Which is fine, you call this curried function as below - and note that there are lots of wierd syntax versions to call it. The function which actually reads the file is ‘readIndexFileStream’

// With no _ or (_) scala can determine the type and know that readIndexFileStream is a function
// In some cases it wont be able to in which case you must use (_) or _ depending on your aim
using(new FileInputStream(fileName))(readIndexFileStream))

// alternative syntax, where _ means pass in as a function value - evaluated as it is used
using(new FileInputStream(fileName))(readIndexFileStream(_))
// Or the _ which means a partially applied function
using(new FileInputStream(fileName))(readIndexFileStream _)

Scala function value or partially applied function??

All praise to Scala Puzzlers, puzzle 12 for this information.

Scala allows you to leave off the underscore after a method name when it knows the expected type is a function, and the type of the function is consistent with the signature of the method.

A function value is not evaluated until it is used, and it is evaluated every time.

A partially applied function has parameters evaluated at the time… tell you what, read scala puzzlers, puzzle 12! ( also called “Count Me Now, Count Me Later”)

How to use Try for exception processing in Scala?

The for comprehension has a series of generators which are called in turn, providing a previous one did not fail. We are using an aspect of Try for this - Try is great as it says the functions may fail in a recoverable way. The for comprehension is composing operations which return Try with minimum syntax overhead.

def readIndexFileStream(fis: FileInputStream): Try[List[(Int, Long, Int)]] = {
  for {
    // gotcha here, if one returns a Try then the rest cannot return Seq of any type
    dis <- Try(new DataInputStream(fis))
    listOfTuples <- readDataInputStream(ArrayBuffer.empty[(Int, Long, Int)], dis)
  } yield listOfTuples
}

Scala nestable Try flattening

I want to open the file, which can throw file not found, and then call using - which can throw IOExceptions, but which will at least close the FileInputStream. But this creates nested Try, and without the flatten, a warning which reads:

Expression of type Some[Try[List[(Int,Long,Int)]]] doesn't conform
    to the expected type Option[List[(Int,Long,Int)]]

So, Try is like Option and you simply flatten it to avoid the warning…

def readIndexFile(): Option[List[(Int, Long, Int)]] = {
  Try(using(new FileInputStream(fileName))(readIndexFileStream)).flatten
} match {
  case Success(result) => Some(result)
  case Failure(ex) =>
    println(s"Could not read file $fileName, detail ${ex.getClass.getName}:${ex.getMessage}")
    None
}

Obviously my Failure handling is silly, but it shows what is going on.

Tailrec

Reading the file, which contains Int, Long, Int patterns until you get to the end.
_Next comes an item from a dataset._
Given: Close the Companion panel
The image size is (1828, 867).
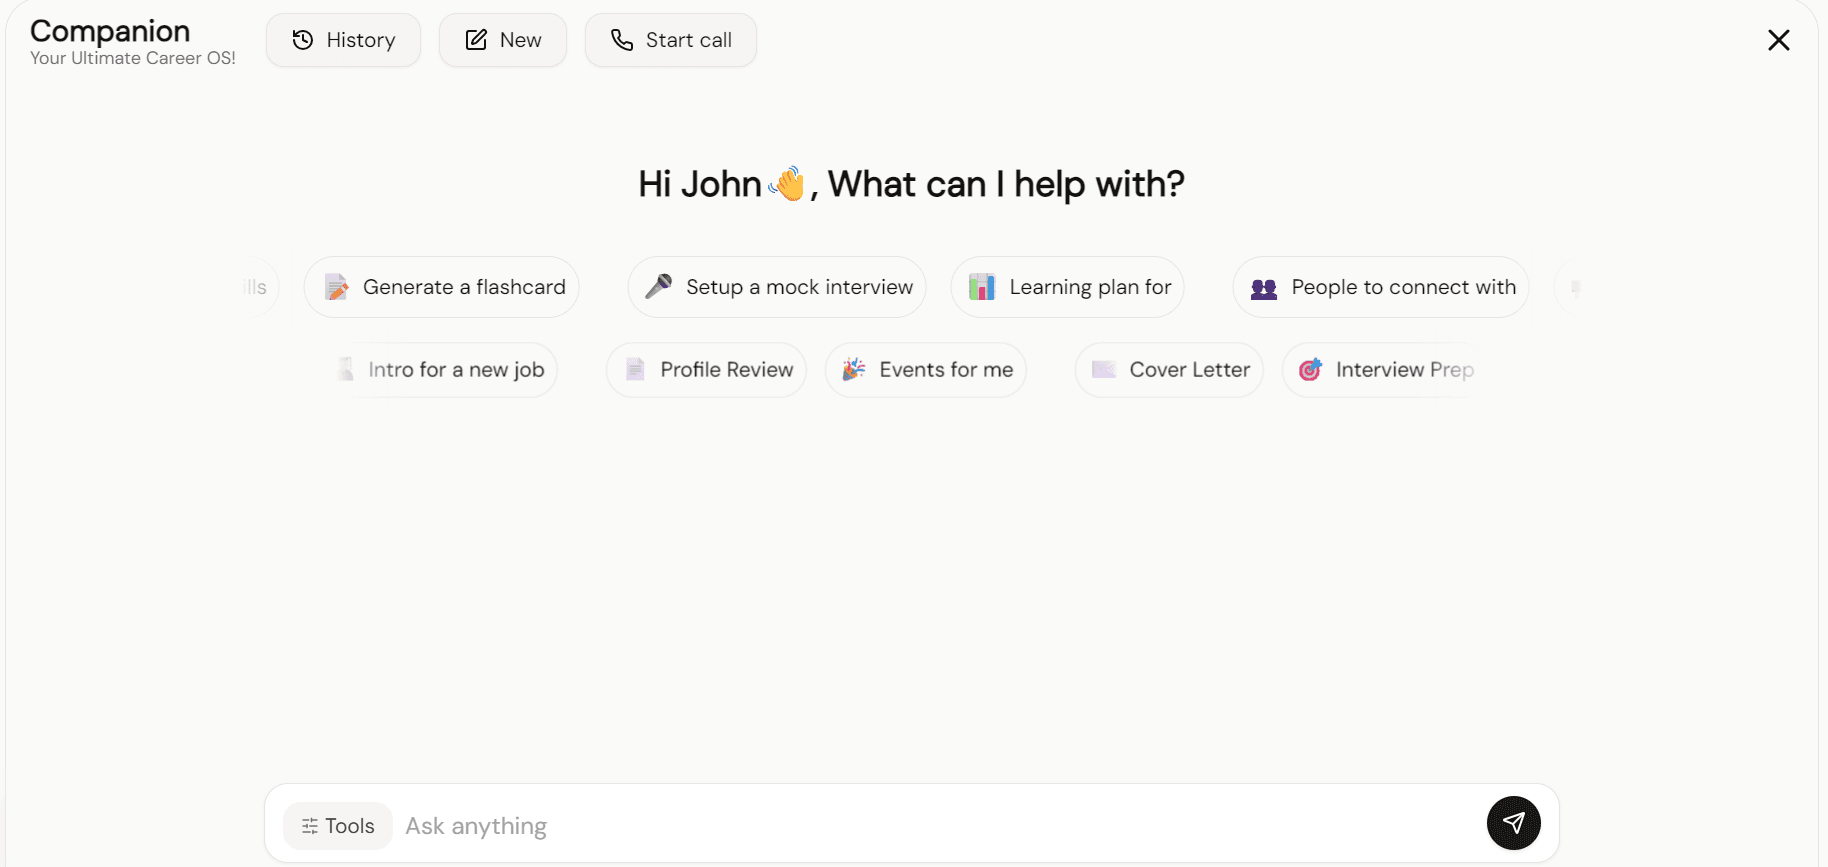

Using a mutable ArrayBuffer to append values as it is read in, and converting to an immutable List when we hit the end.

tailrec is better explained by google - but it uses the same stack frame so its efficient.

@tailrec
def readDataInputStream(acc: ArrayBuffer[(Int, Long, Int)], dis: DataInputStream): Try[List[(Int, Long, Int)]] = {
  if (dis.available() == 0) Success(acc.toList)
  else readDataInputStream(acc += Tuple3(dis.readInt(), dis.readLong, dis.readInt), dis)
}

The test file

You should create a file at C:\tmp\exampleindexfile.idx or equivalent for your Linux/PC/etc.

Type some random garbage into the file and run the code and you will get the output:

// Expected output, this is because the example file contains rubbish, so its just exceptions
//Could not read file FileDoesNotExist, detail java.io.FileNotFoundException:FileDoesNotExist (The system cannot find the file specified)
//Could not read file C:\tmp\exampleindexfile.idx, detail java.io.EOFException:null

Is this the way to read data?

There are lots of Scala libraries out there, but I did not google them all, as it should be pretty simple and I wanted to do it myself and learn.

References

There are so many I will list them another time, but a word of warning, even the best of them are aging fast as Scala changes. This post is from 2016 - so if you are in the future you should double check it all.